Collection entries:
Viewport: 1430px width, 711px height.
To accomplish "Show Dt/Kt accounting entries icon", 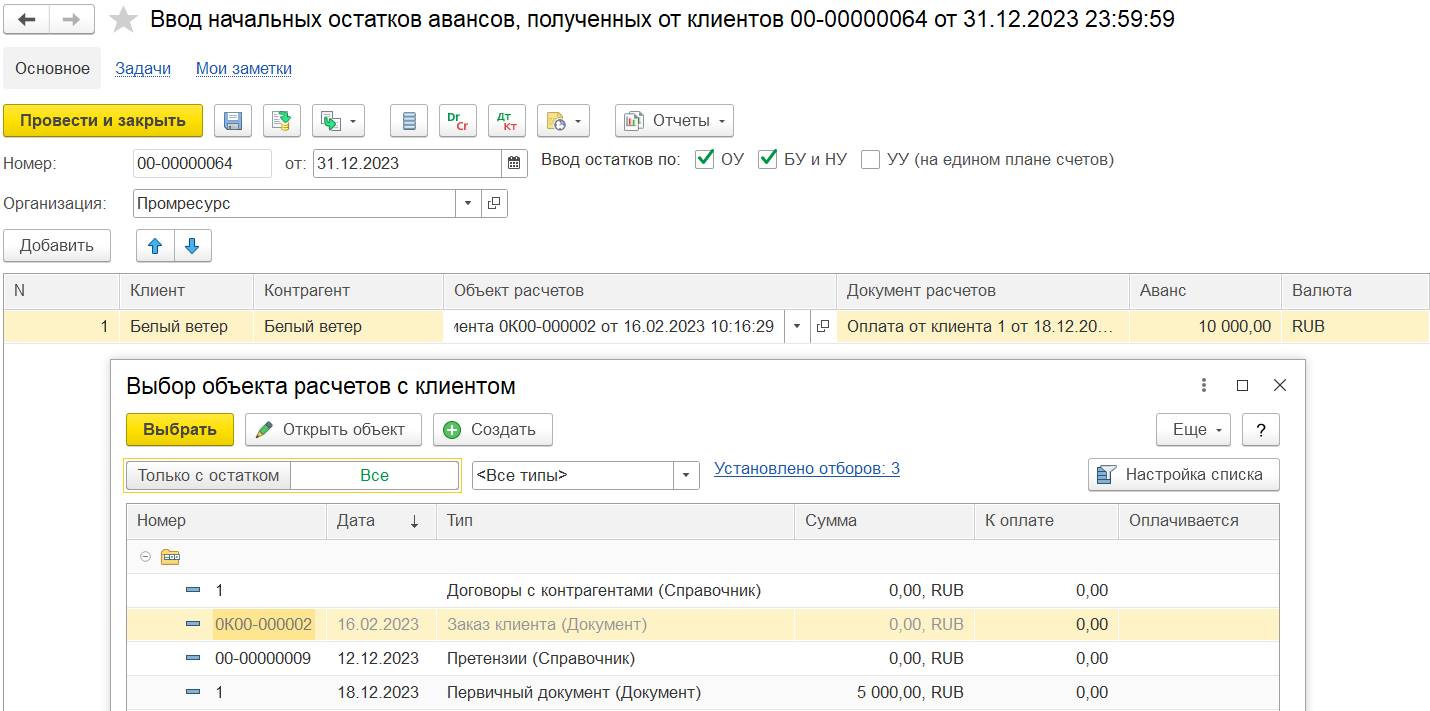I will (x=507, y=121).
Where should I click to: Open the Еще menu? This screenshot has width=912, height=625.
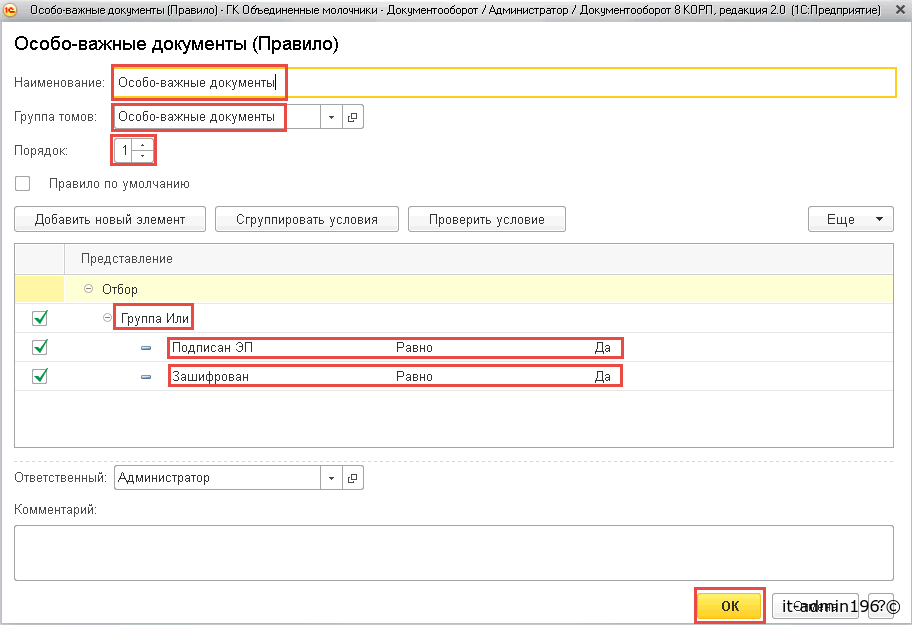pos(850,219)
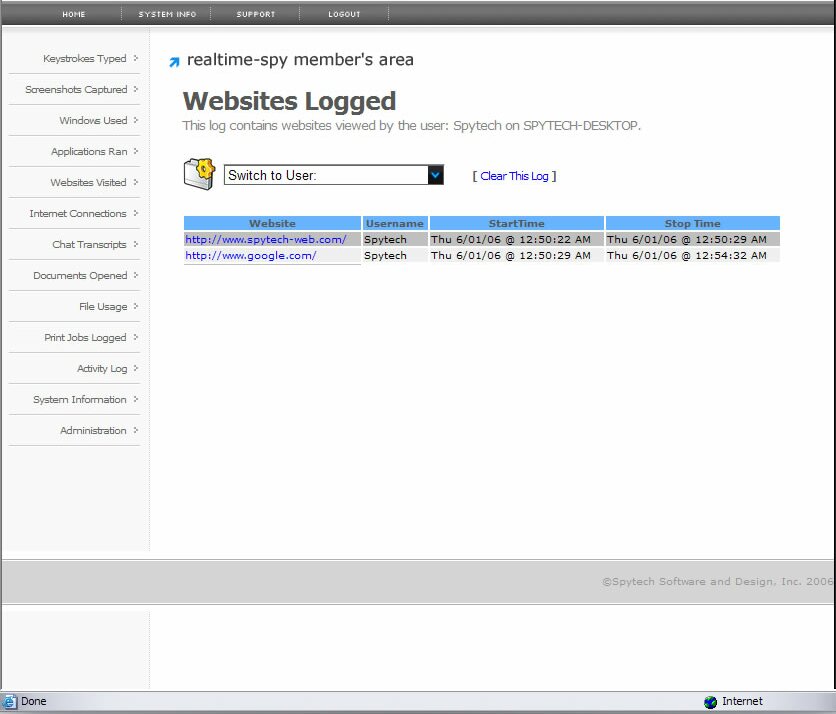Select the Support menu item
The width and height of the screenshot is (836, 714).
(255, 14)
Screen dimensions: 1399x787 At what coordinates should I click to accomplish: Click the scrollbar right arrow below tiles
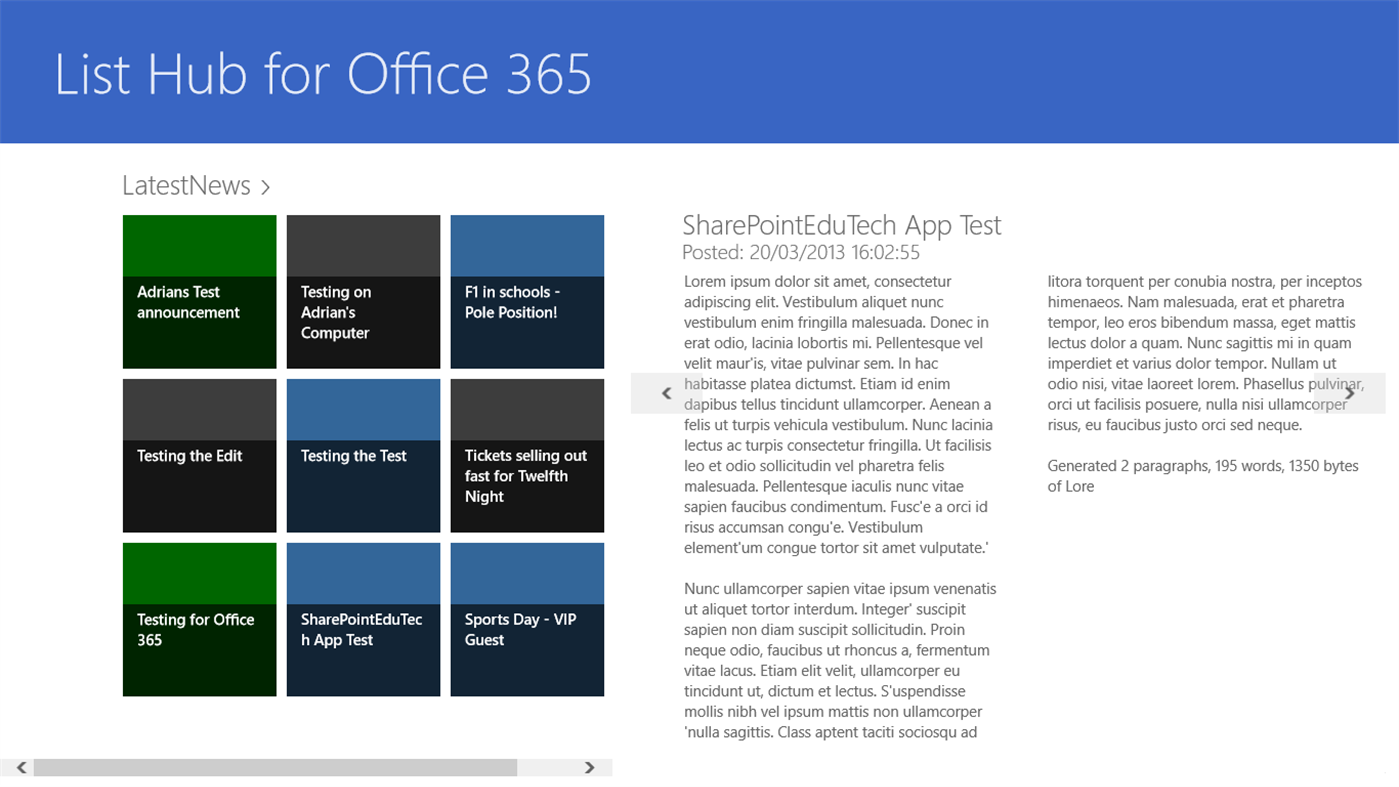(x=590, y=767)
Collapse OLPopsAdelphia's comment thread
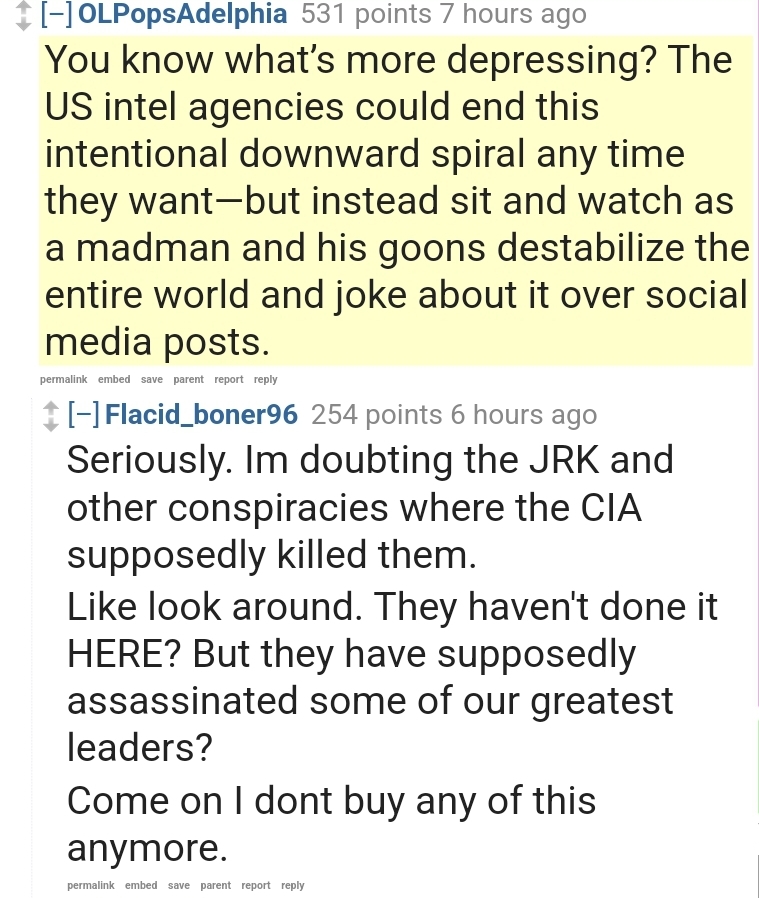Screen dimensions: 759x898 (57, 14)
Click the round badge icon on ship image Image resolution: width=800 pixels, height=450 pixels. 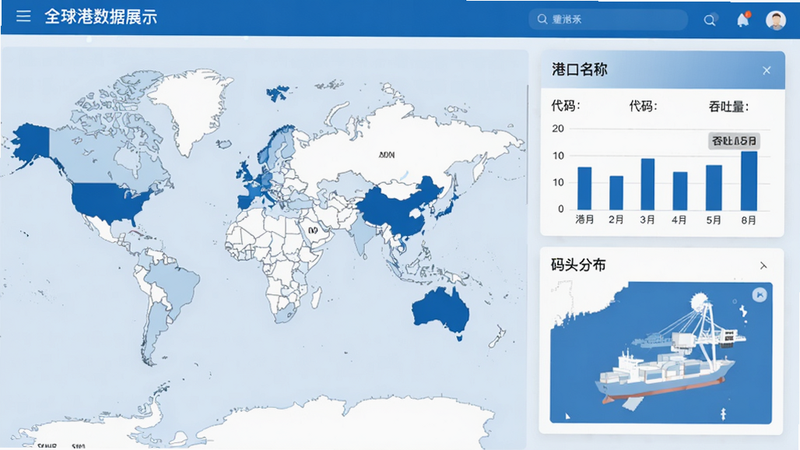coord(759,295)
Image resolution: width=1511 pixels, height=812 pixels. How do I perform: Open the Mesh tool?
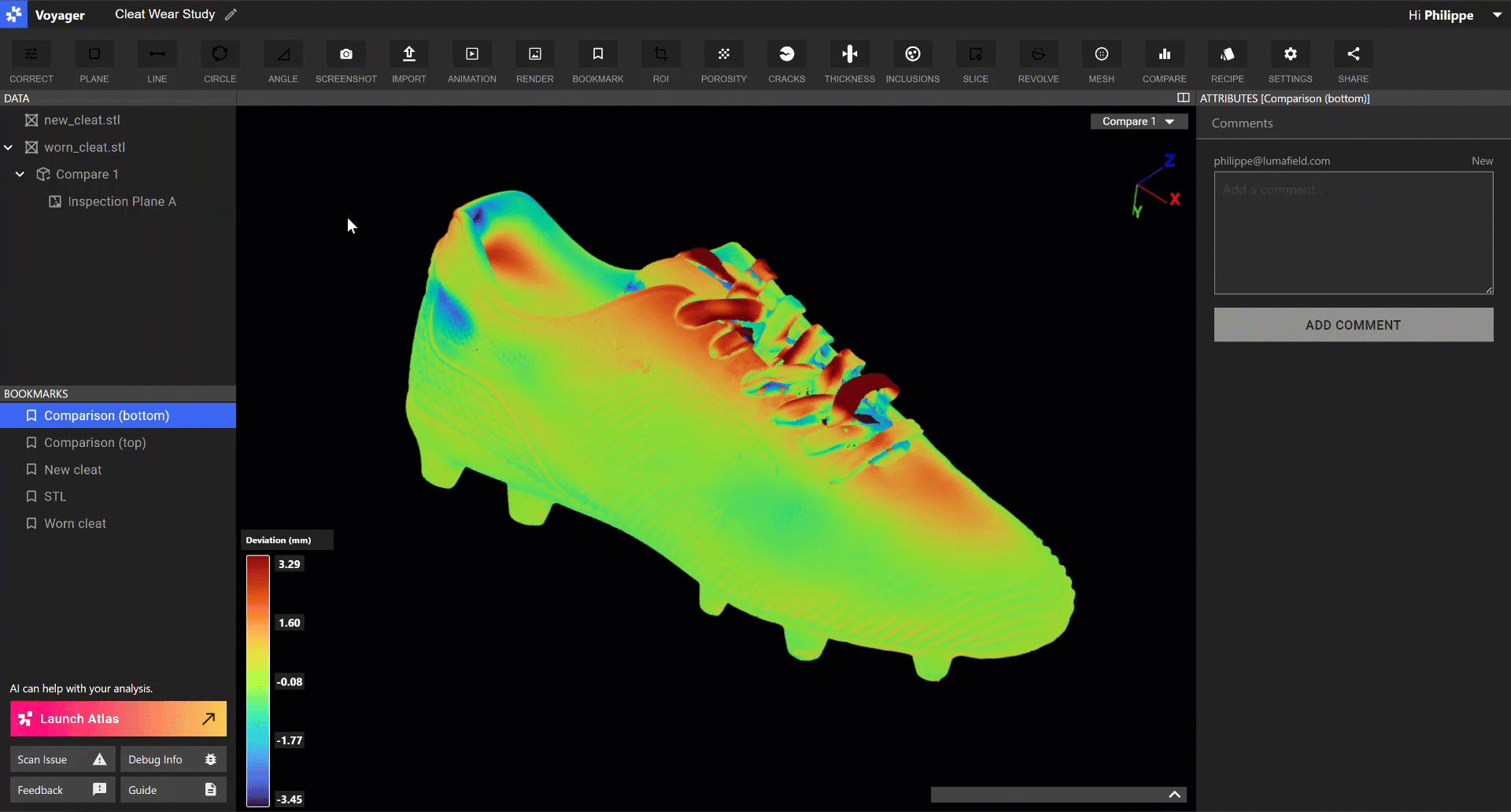coord(1101,55)
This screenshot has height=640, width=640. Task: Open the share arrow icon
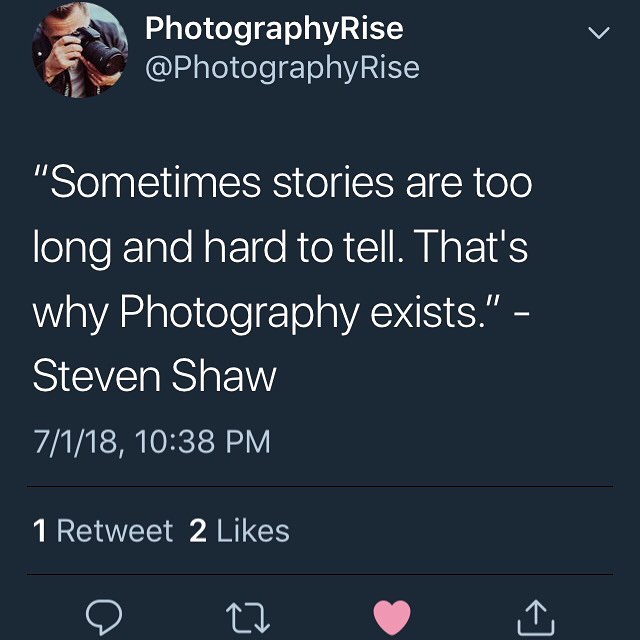(536, 618)
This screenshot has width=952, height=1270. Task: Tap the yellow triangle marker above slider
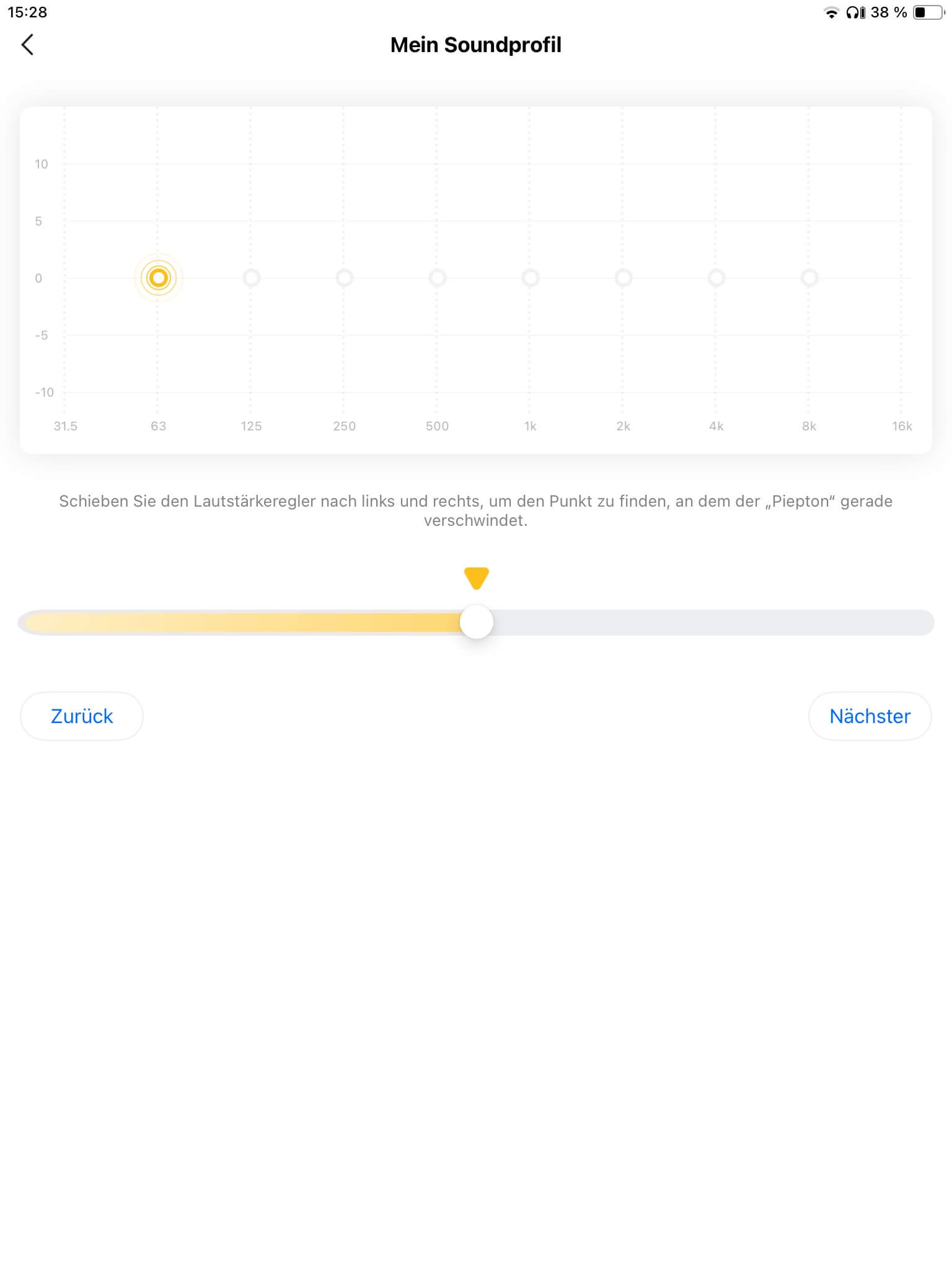pyautogui.click(x=477, y=577)
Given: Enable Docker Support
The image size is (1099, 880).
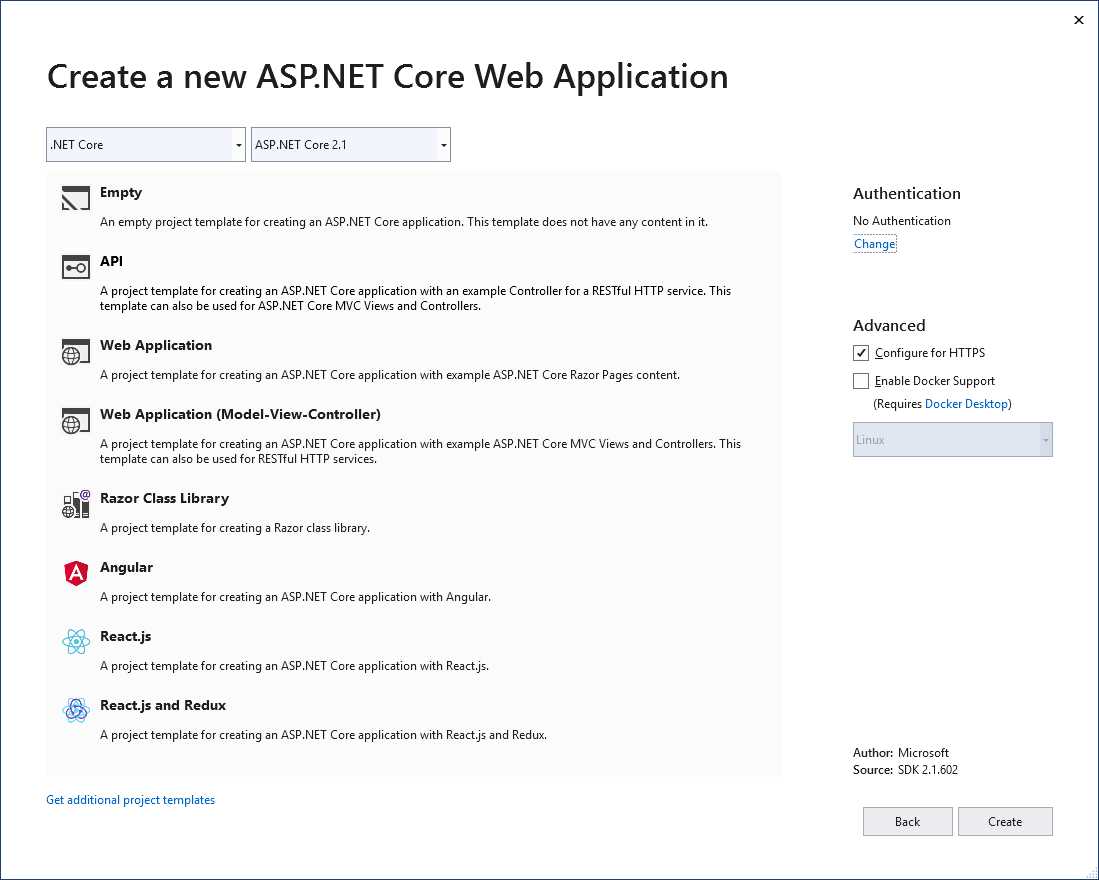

## WORK TO COMPLETE
The required output is every line from the one containing "Image resolution: width=1511" through the last line of the data above, restated exactly and without pictures.

## WRITTEN SOLUTION
Image resolution: width=1511 pixels, height=812 pixels. How do I perform: Open the Mesh tool?
coord(1101,55)
This screenshot has height=640, width=640. Task: Open the share arrow icon
(536, 618)
This screenshot has width=952, height=1270. Task: Tap the yellow triangle marker above slider
pyautogui.click(x=477, y=577)
Given: Enable Docker Support
The image size is (1099, 880).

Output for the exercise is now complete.